*** Opening of Input material ***
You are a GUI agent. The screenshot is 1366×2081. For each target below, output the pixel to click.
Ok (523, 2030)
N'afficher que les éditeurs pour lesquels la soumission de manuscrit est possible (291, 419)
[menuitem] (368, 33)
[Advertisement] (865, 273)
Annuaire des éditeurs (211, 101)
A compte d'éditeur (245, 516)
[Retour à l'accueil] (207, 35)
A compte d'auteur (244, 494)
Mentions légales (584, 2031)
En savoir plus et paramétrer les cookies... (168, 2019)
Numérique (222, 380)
*** Close of Input material ***
*** Opening of Input material ***
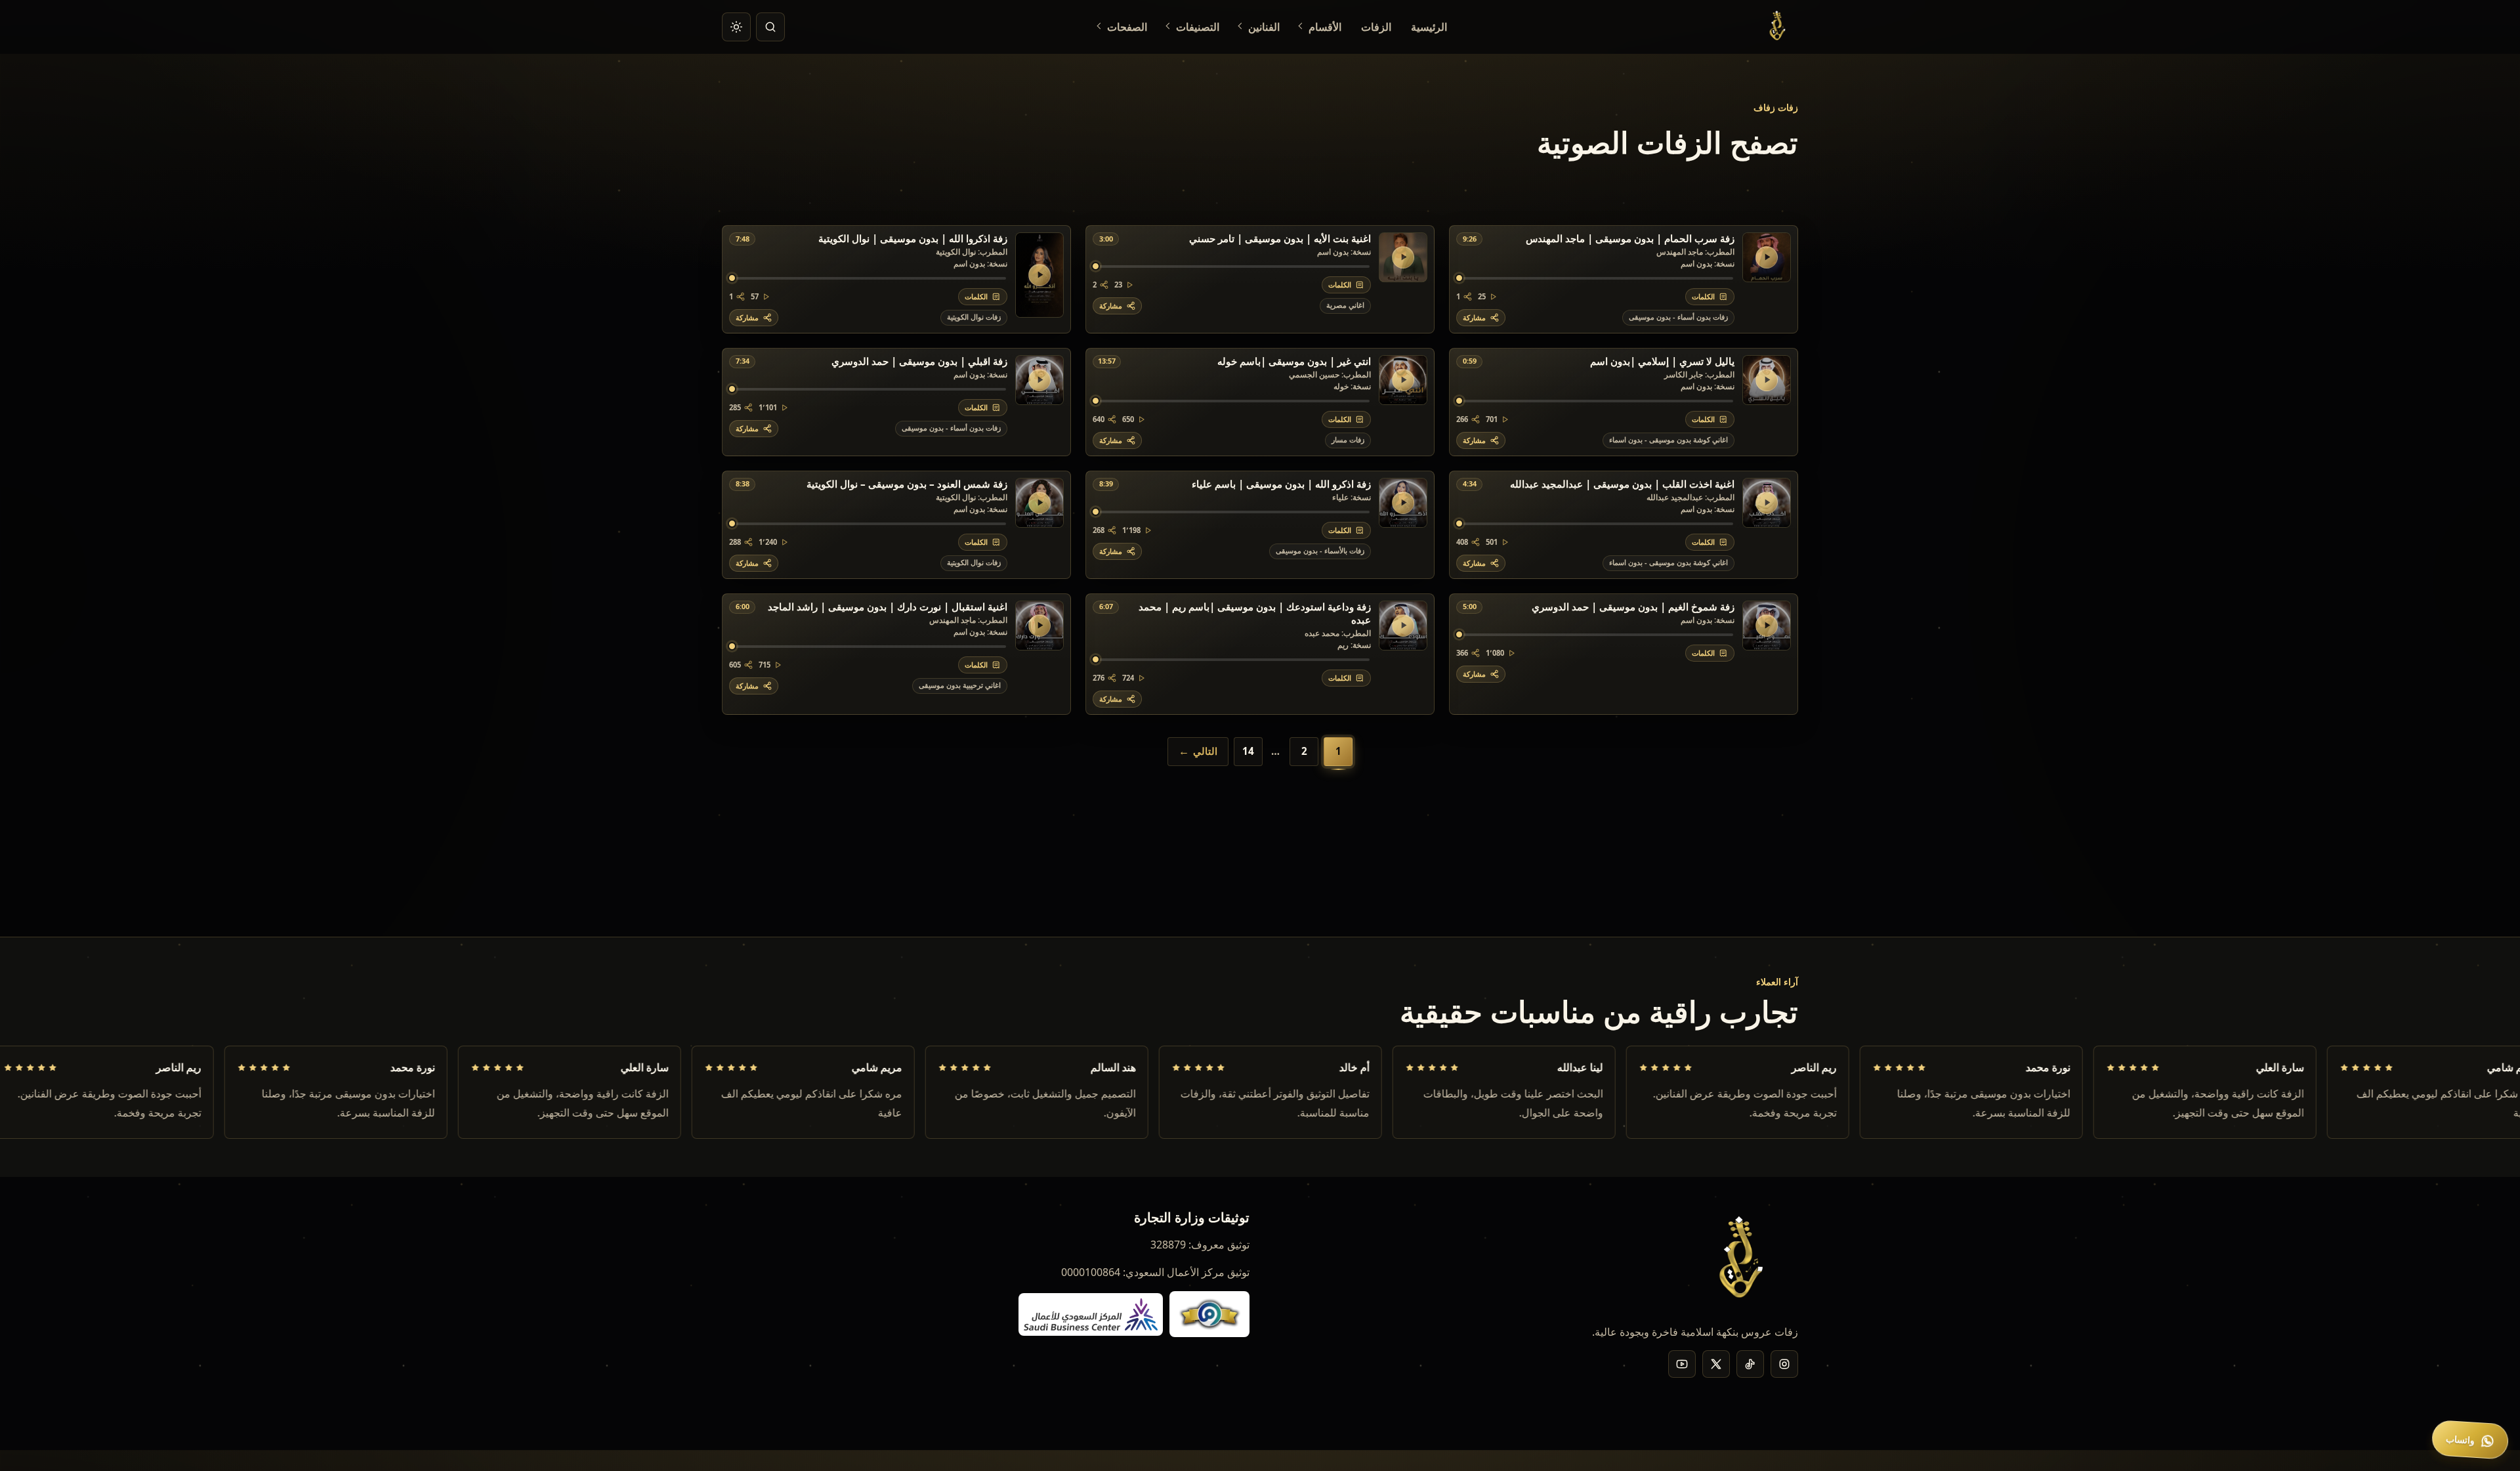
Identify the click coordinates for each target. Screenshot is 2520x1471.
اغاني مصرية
*** Close of Input material ***
* **Prompt**
In the data above, which lines include "target"? Return those lines.

* **Your response**
You are a GUI agent. The screenshot is 1366×2081. For each target below, output the pixel to click.
Identify the click coordinates for each target. Screenshot is 2520x1471.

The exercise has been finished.